Alıştırma görevi 1: Aşağıdaki elektronik zorbalık ve bilgi kaynağı güvenliği metnini iki cümleyle özetleyin.
Alıştırma görevi 2: Elektronik zorbalık ve bilgi kaynağı güvenliği metnini son cümlesinden sonra sürdürün.

Verilen metin:
•••

Birincisi daha çok kurumlara yönelik ve teknik yönü ağır
basan elektronik zorbalık türüdür. Diğeri ise bireyleri
sindirmeyi ya da onlardan izinsiz kişisel bilgilerini almayı,
maddî manevî zarar vermeyi hedefleyen psikolojik
yönünü içeren elektronik iletişim (e-iletişim) zorbalığıdır
(e-communication bullying).
#26
SORU:
Bilgi kaynağının güvenliğinin gerekliliğini açıklayınız?
CEVAP:
Bilginin gerekliliği kaçınılmaz derecede
önemlidir. Bilgiyi sorgularken, kaynağın güvenli olup
olmadığını özellikle sorgulamak gereklidir. Kimi zaman
kaynak çok güvenilir olmasına karşın, aktarılan bilginin
aktarım biçimi dolaylı olarak bizi olumsuz etkileyebilir.

•••

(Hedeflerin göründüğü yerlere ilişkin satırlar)
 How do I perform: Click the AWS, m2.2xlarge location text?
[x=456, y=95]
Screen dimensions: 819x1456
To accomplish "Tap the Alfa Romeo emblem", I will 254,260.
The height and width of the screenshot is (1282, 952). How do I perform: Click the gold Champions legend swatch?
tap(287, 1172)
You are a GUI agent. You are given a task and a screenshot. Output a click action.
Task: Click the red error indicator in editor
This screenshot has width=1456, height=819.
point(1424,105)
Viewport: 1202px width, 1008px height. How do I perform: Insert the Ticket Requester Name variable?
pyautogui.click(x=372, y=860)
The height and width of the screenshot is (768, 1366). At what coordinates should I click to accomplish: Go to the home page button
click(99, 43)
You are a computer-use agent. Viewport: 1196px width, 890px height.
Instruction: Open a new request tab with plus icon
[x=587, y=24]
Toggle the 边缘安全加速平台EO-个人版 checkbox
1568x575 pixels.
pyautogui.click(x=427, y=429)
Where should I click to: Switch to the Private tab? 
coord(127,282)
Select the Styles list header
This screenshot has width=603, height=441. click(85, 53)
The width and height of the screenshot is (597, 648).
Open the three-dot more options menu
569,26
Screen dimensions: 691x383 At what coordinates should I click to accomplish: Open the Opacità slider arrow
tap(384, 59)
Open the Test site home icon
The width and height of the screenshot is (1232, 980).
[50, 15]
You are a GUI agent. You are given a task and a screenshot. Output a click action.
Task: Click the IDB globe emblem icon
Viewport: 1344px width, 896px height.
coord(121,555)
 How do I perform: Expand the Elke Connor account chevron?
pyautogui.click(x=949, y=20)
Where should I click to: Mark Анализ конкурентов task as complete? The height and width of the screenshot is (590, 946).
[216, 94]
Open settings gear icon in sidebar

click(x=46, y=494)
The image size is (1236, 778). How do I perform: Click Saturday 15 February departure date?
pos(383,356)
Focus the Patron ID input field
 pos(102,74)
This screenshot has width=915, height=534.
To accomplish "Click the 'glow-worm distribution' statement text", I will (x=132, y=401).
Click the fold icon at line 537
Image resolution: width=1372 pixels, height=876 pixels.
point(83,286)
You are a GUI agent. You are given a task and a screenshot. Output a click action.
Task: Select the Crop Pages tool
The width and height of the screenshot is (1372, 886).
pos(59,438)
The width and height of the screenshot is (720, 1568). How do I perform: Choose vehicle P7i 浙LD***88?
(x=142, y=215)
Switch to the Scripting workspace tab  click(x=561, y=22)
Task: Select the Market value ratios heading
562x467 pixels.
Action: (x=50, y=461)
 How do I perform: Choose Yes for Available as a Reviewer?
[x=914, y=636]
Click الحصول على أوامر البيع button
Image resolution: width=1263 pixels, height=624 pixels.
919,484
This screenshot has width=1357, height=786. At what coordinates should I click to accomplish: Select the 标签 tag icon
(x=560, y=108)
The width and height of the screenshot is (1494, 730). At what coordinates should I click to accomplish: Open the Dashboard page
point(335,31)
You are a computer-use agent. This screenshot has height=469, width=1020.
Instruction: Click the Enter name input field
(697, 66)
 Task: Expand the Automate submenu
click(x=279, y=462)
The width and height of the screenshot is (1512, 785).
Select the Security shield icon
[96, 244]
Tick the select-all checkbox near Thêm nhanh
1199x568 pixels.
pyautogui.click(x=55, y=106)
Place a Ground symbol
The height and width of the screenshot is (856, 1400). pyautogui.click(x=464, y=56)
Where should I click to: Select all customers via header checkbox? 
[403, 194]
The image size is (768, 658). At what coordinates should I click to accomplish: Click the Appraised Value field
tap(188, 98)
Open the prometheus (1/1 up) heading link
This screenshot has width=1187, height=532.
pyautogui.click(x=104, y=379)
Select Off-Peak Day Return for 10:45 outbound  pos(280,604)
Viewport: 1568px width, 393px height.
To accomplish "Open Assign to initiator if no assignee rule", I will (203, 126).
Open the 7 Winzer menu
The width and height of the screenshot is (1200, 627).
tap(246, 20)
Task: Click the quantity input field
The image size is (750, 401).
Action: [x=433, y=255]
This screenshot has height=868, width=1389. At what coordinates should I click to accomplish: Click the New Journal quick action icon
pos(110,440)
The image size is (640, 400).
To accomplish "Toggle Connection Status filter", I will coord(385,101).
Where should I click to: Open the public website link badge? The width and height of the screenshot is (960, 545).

•••

Alıştırma sonucu 1: Elektronik zorbalık iki türe ayrılır: kurumlara yönelik ve teknik yönü ağır basan elektronik zorbalık ile bireyleri sindirmeyi, onlardan izinsiz kişisel bilgilerini almayı ya da maddî manevî zarar vermeyi hedefleyen psikolojik yönlü elektronik iletişim (e-iletişim) zorbalığı. Bilgiyi sorgularken kaynağın güvenli olup olmadığı özellikle sorgulanmalıdır, çünkü kaynak çok güvenilir olsa bile aktarılan bilginin aktarım biçimi bizi dolaylı olarak olumsuz etkileyebilir.

Alıştırma sonucu 2:
#27
SORU:
Çocuklara güvenilir bilginin sunulmasının
gerekliliğini ve önemini açıklayınız?
CEVAP:
Çocukların nesnel bilgiyi, saydam ve şeffaf bakış
açısını öğrenebilmeleri gereklidir. Medyada yayınlanan
iletilerin pek çoğunda önyargıların da bulunduğunu
biliyoruz. Bu bakımdan, çocukların medyadan yansıtılan
tüm bu önyargıları koşulsuz olarak kabullenip
uygulamalarını istemiyorsak, onları daha eleştirel
izlemeler yapma konusunda bilinçlendirmemiz gereklidir.
Medya, bize gerçekten çok geniş ve zengin bir dünya
sunar. Ancak, bu sunum sırasında etik kurallara uyup
uymaması da son derece önemlidir. Çocukların doğruluk
ve dürüstlükle ilgili kavramları çok küçük yaşlardan
başlayarak gelişmektedir.
#28
SORU:
Medyanın bilgi toplumu açısından önemini
açıklayınız?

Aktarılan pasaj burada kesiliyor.